- [DOCUMENT EXCERPT]
Here, SliceBuffer portrays bytes as a concatenated sequence of all slices combined with the active. Additionally, we'd implement necessary traits, including bytes::Buf and bytes::BufMut, ensuring seamless read/write operations.

Encoder

The default protobuf encoder logic remains unchanged: bytes are read/written to the active field of the SliceBuffer. For specific scenarios like Arrow Flight, users would implement custom codecs. Using Arrow Flight as an example, the custom codec would directly append the data_body bytes of FlightData to the slices field of SliceBuffer, thus eliminating memory copying.

Furthermore, by implementing the chunks_vectored method for SliceBuffer, the underlying transport can directly send the SliceBuffer, capitalizing on vectored I/O and preventing data_body memory copying.

Decoder

When the decoder polls a data chunk from the gRPC response body, it appends it directly to the slices of SliceBuffer. Avoiding memory copying in situations with large data chunks can significantly boost performance.

- [LISTED ENTRIES]
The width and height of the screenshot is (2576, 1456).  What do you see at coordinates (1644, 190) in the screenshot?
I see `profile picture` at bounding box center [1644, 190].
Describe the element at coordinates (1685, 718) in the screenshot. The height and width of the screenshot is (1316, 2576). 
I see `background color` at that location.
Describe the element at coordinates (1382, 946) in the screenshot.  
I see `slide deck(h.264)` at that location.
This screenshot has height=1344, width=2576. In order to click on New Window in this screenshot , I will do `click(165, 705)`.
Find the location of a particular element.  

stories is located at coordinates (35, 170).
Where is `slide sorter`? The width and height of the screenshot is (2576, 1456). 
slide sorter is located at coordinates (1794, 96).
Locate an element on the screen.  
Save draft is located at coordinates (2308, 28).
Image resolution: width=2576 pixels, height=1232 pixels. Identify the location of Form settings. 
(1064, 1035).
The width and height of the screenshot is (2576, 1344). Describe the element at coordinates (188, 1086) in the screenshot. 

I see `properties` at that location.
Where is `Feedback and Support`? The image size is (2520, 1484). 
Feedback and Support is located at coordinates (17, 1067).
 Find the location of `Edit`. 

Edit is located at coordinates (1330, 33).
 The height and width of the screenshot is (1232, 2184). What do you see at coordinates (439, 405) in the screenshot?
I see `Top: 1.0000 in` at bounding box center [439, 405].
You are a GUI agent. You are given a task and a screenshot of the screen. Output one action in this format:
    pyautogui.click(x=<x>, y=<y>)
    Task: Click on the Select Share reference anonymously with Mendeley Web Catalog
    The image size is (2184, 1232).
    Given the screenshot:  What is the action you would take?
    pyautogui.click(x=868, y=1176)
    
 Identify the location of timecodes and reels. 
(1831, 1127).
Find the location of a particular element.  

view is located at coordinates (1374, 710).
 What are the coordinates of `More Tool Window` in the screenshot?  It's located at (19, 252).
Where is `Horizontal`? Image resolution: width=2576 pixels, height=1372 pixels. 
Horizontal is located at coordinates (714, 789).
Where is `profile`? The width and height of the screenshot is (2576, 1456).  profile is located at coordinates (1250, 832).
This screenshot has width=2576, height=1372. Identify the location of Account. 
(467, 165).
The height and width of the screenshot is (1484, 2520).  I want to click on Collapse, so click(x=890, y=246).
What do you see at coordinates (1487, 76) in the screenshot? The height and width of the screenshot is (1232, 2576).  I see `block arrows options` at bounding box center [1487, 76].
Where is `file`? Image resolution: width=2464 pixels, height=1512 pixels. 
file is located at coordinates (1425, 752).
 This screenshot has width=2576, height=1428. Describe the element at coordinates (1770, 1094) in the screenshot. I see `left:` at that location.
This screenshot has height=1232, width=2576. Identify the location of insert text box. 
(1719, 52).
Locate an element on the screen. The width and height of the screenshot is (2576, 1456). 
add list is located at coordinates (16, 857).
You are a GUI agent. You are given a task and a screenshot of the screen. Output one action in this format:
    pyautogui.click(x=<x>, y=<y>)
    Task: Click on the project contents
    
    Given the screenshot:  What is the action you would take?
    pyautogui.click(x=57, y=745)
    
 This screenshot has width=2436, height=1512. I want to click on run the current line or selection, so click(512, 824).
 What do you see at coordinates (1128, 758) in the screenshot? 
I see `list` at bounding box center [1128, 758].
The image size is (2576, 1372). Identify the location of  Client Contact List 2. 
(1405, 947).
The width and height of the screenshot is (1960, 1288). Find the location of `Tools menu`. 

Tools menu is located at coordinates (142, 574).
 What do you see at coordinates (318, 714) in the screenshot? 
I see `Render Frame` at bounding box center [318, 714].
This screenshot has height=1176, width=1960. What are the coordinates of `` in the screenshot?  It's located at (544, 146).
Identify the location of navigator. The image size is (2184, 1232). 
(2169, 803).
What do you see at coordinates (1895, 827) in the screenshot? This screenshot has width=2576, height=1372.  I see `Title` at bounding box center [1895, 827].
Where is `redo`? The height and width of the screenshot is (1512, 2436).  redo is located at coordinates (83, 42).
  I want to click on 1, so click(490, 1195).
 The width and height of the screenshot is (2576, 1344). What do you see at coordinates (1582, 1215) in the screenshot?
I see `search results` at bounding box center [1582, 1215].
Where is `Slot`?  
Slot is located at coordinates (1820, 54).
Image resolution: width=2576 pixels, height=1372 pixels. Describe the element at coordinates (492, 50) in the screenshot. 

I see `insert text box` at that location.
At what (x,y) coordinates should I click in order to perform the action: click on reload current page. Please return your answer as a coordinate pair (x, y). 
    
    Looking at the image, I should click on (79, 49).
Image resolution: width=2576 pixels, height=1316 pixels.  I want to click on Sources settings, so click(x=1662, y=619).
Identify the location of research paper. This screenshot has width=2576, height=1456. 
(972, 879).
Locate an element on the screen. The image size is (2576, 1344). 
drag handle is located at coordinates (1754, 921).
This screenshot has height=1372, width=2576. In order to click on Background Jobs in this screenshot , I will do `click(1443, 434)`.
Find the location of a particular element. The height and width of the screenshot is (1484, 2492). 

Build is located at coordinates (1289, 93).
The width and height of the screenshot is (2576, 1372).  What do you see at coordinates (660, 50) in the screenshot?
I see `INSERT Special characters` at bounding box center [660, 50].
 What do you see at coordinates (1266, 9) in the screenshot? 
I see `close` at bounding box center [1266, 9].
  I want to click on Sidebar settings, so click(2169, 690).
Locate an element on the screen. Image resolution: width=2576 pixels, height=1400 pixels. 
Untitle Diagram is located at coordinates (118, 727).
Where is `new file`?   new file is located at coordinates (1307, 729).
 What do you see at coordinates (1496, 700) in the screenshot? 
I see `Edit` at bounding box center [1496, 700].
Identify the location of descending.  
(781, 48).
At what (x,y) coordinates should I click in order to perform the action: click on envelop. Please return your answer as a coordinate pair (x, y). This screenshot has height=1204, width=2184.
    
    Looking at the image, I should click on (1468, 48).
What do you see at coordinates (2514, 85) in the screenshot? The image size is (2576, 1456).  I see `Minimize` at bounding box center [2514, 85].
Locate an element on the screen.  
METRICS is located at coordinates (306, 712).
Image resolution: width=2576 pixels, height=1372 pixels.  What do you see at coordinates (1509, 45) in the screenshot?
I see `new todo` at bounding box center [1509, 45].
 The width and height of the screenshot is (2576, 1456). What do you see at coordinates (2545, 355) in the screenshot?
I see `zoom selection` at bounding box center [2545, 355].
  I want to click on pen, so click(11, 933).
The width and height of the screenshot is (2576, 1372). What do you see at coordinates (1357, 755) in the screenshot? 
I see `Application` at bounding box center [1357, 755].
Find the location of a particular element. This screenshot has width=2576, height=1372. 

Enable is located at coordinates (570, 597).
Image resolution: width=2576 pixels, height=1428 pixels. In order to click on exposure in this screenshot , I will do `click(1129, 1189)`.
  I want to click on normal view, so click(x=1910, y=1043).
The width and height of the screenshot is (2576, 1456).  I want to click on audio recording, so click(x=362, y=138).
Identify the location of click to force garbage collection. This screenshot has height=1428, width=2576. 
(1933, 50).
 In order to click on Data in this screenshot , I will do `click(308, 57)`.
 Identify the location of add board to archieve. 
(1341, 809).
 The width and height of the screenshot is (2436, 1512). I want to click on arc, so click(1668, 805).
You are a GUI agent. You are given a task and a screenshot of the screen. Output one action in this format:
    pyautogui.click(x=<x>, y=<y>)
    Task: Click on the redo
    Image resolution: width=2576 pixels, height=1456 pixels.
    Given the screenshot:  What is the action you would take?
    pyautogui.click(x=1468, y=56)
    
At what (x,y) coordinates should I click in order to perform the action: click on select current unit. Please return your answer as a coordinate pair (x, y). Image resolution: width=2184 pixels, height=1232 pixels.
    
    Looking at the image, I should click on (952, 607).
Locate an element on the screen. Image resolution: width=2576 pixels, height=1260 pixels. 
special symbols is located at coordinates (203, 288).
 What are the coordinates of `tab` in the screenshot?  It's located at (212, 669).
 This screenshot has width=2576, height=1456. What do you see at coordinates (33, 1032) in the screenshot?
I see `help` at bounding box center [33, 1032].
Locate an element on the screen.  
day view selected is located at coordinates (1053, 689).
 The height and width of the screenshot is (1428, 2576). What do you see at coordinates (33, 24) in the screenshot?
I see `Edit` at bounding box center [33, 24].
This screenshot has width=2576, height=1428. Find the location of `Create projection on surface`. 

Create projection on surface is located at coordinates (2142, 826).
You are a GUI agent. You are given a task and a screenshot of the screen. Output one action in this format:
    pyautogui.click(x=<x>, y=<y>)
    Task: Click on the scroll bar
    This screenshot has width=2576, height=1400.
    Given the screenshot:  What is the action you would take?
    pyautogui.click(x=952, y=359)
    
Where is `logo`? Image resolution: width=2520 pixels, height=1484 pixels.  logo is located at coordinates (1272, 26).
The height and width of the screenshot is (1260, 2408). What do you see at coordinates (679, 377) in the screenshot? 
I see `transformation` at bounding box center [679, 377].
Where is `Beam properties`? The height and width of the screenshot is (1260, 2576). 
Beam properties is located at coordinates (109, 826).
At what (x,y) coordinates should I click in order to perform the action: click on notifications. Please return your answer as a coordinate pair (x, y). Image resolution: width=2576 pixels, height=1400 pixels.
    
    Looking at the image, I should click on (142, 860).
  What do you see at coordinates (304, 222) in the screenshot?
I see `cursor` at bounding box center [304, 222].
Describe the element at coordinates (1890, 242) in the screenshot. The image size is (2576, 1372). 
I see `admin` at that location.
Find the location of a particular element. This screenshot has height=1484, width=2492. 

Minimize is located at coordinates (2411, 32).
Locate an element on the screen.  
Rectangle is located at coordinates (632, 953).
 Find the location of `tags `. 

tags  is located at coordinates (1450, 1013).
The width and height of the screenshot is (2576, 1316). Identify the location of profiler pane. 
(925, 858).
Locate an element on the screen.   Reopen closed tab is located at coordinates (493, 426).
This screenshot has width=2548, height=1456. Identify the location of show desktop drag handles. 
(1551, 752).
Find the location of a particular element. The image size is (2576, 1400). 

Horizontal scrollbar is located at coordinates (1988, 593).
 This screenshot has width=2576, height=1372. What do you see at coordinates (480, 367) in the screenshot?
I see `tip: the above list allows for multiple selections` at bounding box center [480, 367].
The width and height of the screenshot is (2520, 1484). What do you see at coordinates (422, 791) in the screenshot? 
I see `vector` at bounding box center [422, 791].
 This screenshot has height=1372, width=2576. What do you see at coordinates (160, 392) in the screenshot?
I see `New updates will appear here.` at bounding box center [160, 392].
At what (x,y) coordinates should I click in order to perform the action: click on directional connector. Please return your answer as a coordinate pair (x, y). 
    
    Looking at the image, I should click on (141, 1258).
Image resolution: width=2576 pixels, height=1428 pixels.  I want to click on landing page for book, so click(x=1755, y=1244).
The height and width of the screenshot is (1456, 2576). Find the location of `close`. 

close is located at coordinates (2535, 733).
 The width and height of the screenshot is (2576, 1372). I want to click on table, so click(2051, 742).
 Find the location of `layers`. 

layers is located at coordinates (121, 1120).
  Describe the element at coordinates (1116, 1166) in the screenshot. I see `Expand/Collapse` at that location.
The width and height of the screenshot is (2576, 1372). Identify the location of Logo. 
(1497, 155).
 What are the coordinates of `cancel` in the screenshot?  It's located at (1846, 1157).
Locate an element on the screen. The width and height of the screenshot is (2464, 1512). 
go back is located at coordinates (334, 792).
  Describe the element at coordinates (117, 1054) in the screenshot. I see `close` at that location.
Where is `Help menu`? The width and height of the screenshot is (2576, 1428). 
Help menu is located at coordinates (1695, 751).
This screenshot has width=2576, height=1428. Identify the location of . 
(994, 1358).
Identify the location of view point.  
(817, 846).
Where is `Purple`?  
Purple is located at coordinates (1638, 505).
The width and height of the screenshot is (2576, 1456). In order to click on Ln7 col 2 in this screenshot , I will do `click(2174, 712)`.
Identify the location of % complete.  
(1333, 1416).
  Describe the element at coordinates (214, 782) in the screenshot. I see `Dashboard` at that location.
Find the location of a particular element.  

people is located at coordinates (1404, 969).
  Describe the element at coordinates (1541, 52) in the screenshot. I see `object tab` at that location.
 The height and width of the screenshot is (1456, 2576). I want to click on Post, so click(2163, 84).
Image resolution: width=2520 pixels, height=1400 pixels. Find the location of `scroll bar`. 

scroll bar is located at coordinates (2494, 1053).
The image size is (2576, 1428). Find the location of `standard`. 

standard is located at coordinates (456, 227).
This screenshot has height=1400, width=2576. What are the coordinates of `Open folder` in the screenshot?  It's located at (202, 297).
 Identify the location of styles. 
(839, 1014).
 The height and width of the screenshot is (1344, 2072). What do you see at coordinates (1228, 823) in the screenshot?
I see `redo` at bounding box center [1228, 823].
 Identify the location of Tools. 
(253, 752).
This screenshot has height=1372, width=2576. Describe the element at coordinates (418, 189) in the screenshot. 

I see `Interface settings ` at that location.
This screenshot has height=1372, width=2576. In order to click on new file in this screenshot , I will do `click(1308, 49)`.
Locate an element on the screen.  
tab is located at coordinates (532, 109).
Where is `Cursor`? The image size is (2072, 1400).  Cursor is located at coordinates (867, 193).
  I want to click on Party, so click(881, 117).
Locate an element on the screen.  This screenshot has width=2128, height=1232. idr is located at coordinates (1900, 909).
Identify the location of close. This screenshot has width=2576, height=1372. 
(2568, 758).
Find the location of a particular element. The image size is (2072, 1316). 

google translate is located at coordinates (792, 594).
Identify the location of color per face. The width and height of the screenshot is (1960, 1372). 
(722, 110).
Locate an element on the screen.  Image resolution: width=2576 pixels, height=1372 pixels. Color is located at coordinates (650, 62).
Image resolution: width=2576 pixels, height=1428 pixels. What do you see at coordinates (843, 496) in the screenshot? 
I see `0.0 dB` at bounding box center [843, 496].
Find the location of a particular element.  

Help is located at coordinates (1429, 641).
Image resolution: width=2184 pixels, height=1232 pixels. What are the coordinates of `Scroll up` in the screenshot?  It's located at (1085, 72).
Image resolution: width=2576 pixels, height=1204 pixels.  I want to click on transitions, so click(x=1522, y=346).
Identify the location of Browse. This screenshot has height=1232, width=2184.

- [BRIEF 1] In the SliceBuffer excerpt, what does the decoder do with a data chunk it polls from the gRPC response body?
- [BRIEF 2] Which traits and methods does the SliceBuffer excerpt say would be implemented for SliceBuffer? List them all.
- [BRIEF 3] Carry on the SliceBuffer excerpt from its final sentence.
The entries have no connection to the SliceBuffer excerpt.

- [REPLY 1] It appends the chunk directly to the slices of SliceBuffer.

- [REPLY 2] bytes::Buf, bytes::BufMut, chunks_vectored

- [REPLY 3]
Drawback

For use cases with smaller data volumes, memory copying isn't the primary performance concern. However, the proposed solution might introduce slight overhead in such scenarios compared to the direct usage of bytes::BytesMut. Even so, this minor overhead from SliceBuffer would likely not emerge as a new bottleneck.

Alternatives

One alternative is to place the SliceBuffer behind a feature flag, retaining tonic's default behavior. Based on the proposal, the encoder's default behavior remains unchanged unless a custom codec is specified, but the default decoder changes to avoid memory copying by inserting the slice directly into the SliceBuffer.

My benchmarks show decoder performance improvements in many scenarios, especially those mirroring real-world use cases. Adding a feature guard might confuse users and detract from codebase readability, so I recommend against it.

hzuo commented 11 months ago

Relevant precedent - in hyper 1.0 instead of collecting large response bodies into one contiguous BufMut it is using BufList from http-body-util which is a list of discontiguous buffers.

This is almost identical to the SliceBuffer proposed in this issue - BufList also impls Buf and BufMut, etc.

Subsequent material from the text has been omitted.